• **Task description**:
Track down each line below containing the string "handle" and copy it.

[Stored data entries]
----------------

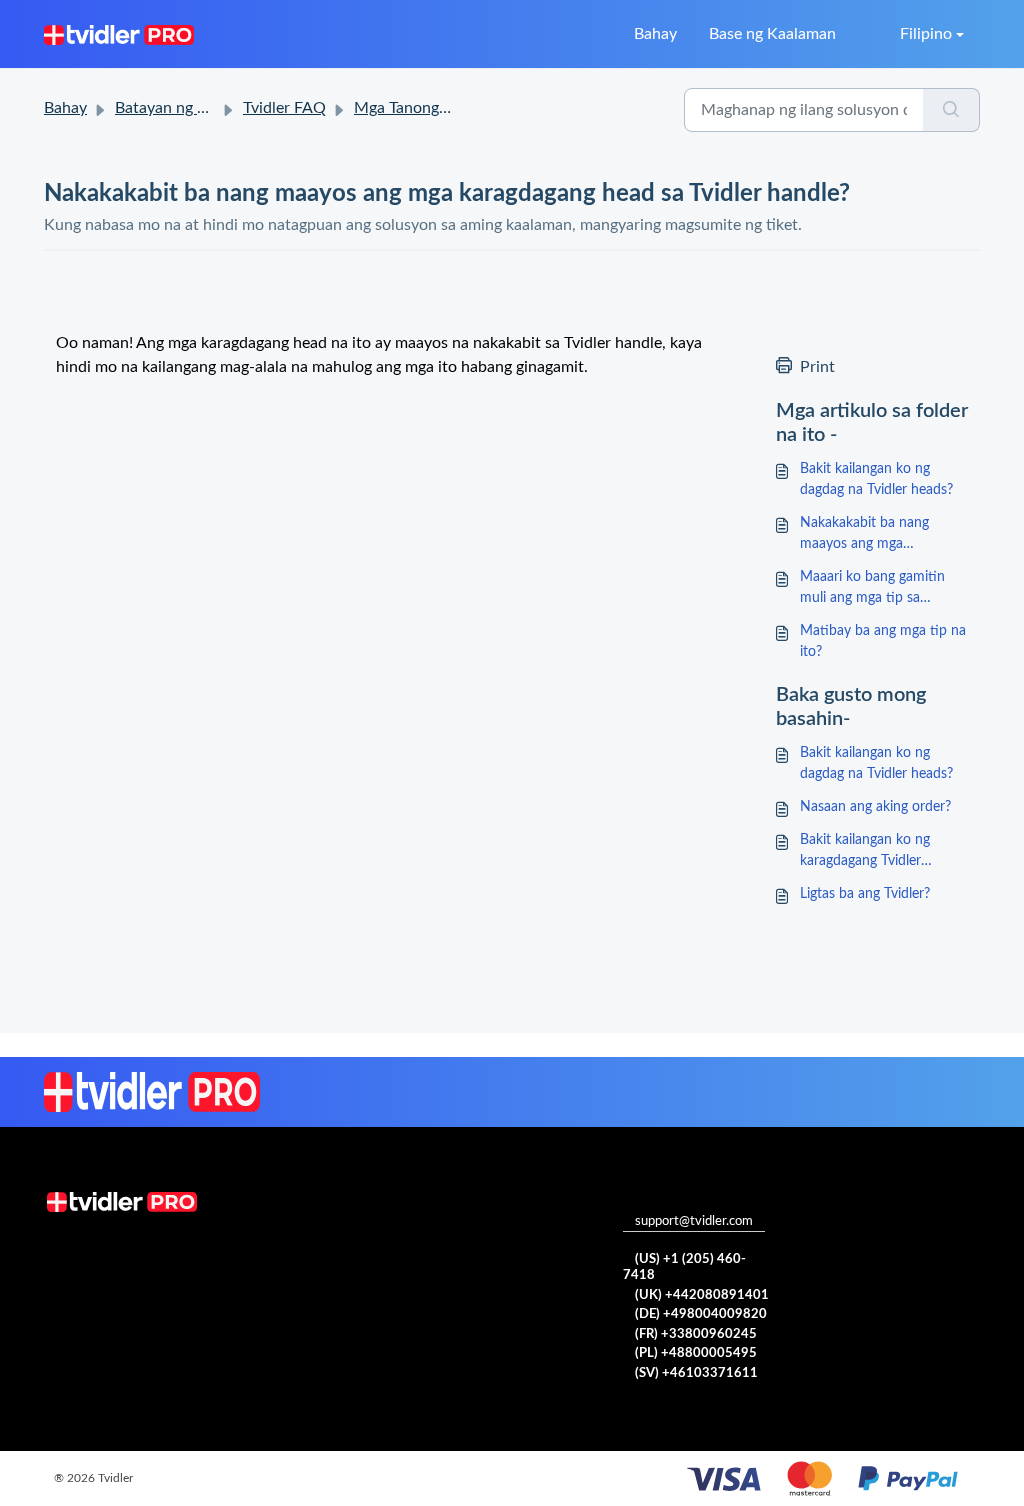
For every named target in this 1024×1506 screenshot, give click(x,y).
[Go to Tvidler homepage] (119, 34)
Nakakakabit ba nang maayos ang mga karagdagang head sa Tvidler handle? (864, 535)
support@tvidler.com (694, 1221)
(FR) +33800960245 (696, 1334)
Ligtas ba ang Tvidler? (865, 894)
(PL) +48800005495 (696, 1353)
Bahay (655, 34)
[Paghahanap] (951, 110)
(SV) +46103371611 (696, 1373)
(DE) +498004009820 (701, 1314)
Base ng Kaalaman (772, 34)
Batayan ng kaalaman (189, 108)
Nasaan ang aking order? (875, 807)
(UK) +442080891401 (702, 1295)
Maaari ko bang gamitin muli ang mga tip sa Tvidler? (872, 589)
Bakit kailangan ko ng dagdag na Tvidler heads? (876, 479)
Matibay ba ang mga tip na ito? (883, 641)
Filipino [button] (926, 34)
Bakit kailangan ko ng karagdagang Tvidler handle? (865, 852)
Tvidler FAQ (284, 108)
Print (817, 367)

----------------

• **Task result**:
Nakakakabit ba nang maayos ang mga karagdagang head sa Tvidler handle? (864, 535)
Bakit kailangan ko ng karagdagang Tvidler handle? (865, 852)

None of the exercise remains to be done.